Mianmian’s mum came back into the dining room with a tray, holding a plate of fruit, bowls and cups, and a steaming pot of tea.

“Obviously, by now, I could tell that these were seriously powerful aunties,” Mianmian said, handing tea cups round the table. “So as soon as I’d stopped shaking quite so much, I told them they had to come and help my mum, dragged them up the garden to the cottage and explained as best as I could. Which wasn’t especially accurate, but my junior presentation on curses and ghosts and resentful energy was loud enough that Mum came running down to see what was going on.”

“And that,” her mum said, pouring out the first of the tea, “was how I met your grandmaster, Wei Wuxian, and your ancestor, Lan Wangji.”

“Oh, I’d love to hear six-year-old Mianmian’s opinion on resentful energy,” Uncle Wei mused under his breath.

Grown-up Mianmian snorted—not likely!—and turned her attention to the sliced peaches and plums on the table. Then she had to stop herself from doing a double-take when Uncle Lan spoke, for about the third time that evening.

“Were Baoshan Sanren and Lan Yi able to help you with dissolving the curse?” he asked, in his deep, measured tones.

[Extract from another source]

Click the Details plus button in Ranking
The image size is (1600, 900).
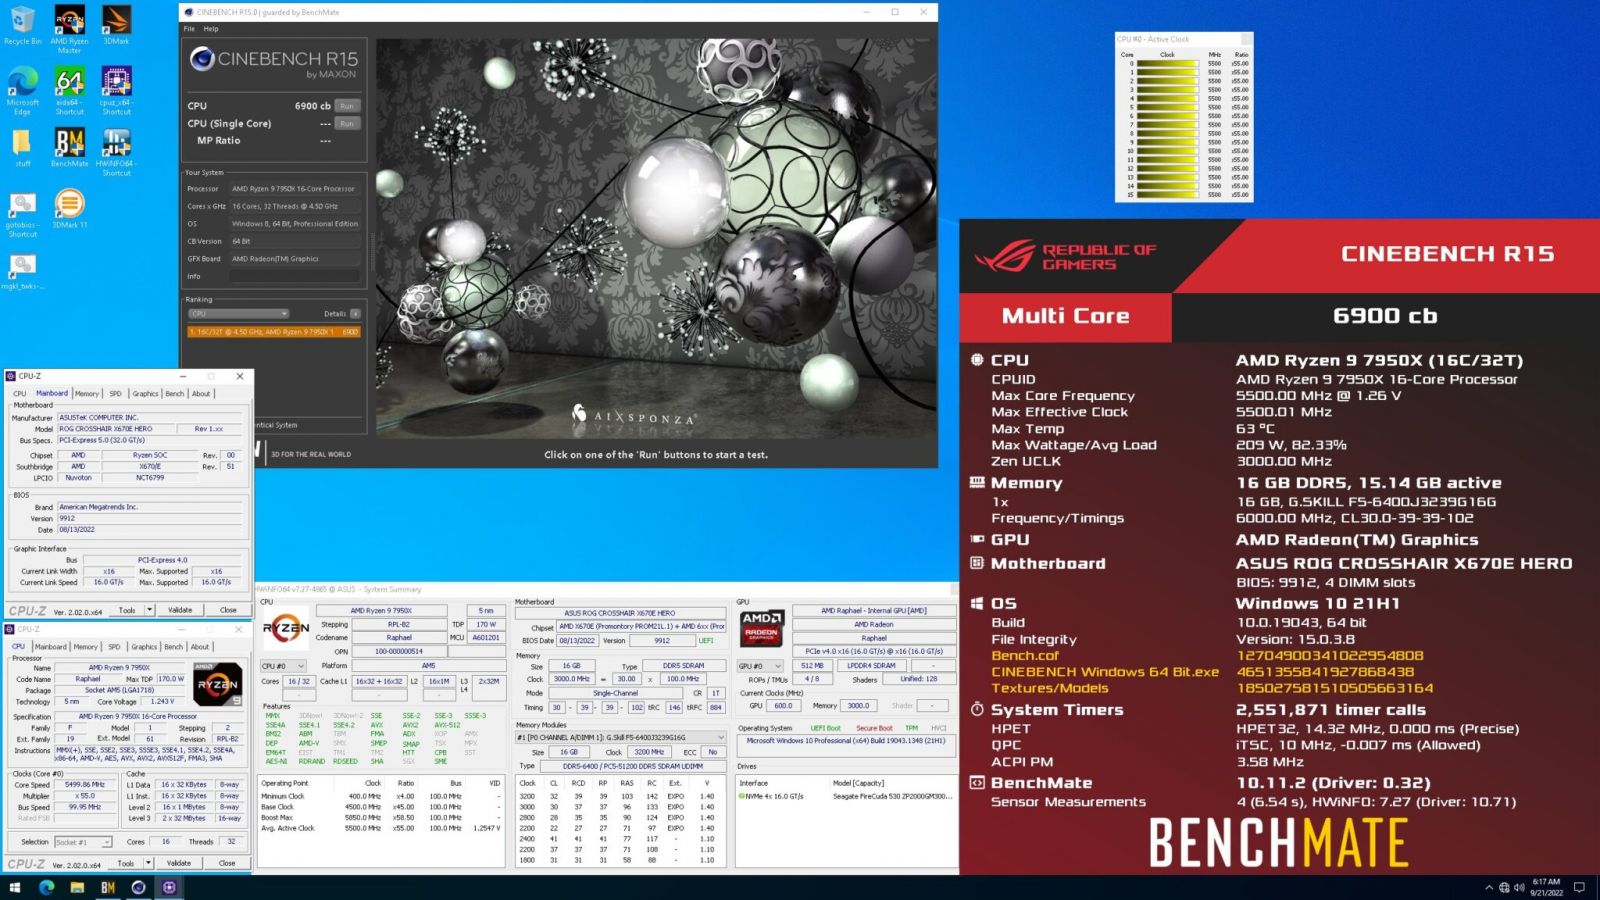coord(355,314)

“Lan xianren was extremely helpful,” Mianmian’s mum said. “To be honest, I owe her my life. I’ve told you that before, I think.”

“Ah, this much you’ve told us,” Uncle Wei put in, “but we’ve never had the opportunity to discuss the workings-out of it in detail, and Lan Zhan and I are both very curious.”

It was sweet, the way Mum glanced at Mianmian and her dad—as if either of them would hold her back from an evening of talk with old friends, just because half or all of it would fly over their heads.

“Go ahead, laopo,” Dad said.

Mianmian rested her head on his shoulder for a moment and settled in to listen.